**Raw records**:
[START]
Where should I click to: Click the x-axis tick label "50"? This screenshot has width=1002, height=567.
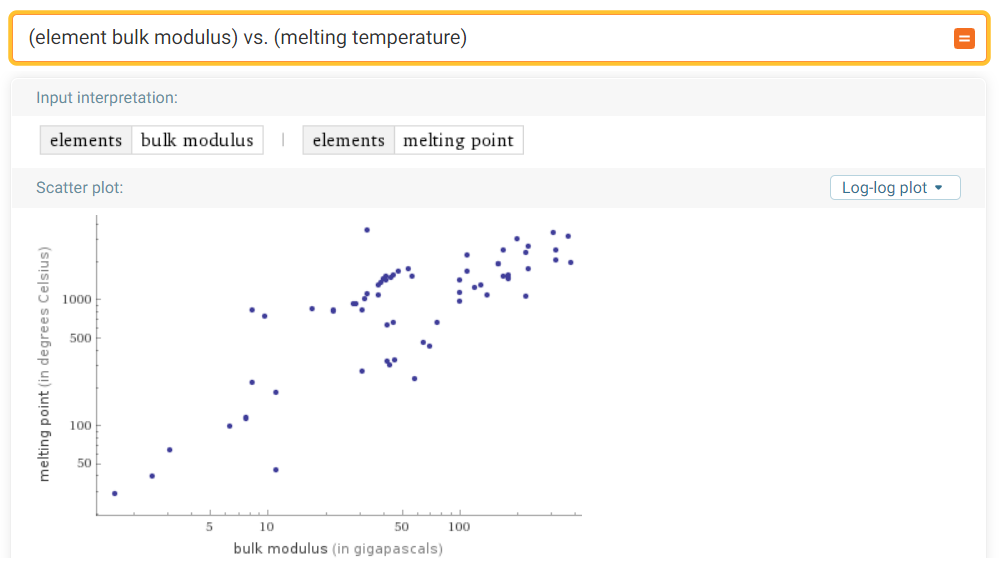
[END]
[START]
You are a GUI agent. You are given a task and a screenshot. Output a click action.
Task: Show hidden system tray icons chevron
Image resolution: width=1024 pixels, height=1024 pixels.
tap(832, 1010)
[END]
**Task**:
Edit the lines starting with the line that contains "You are a GUI" and going on through the line that contains "tap(832, 1010)": change "chevron" to "arrow" and keep everything else as it stands. Give only those lines.

**Response to the exercise**:
You are a GUI agent. You are given a task and a screenshot. Output a click action.
Task: Show hidden system tray icons arrow
Image resolution: width=1024 pixels, height=1024 pixels.
tap(832, 1010)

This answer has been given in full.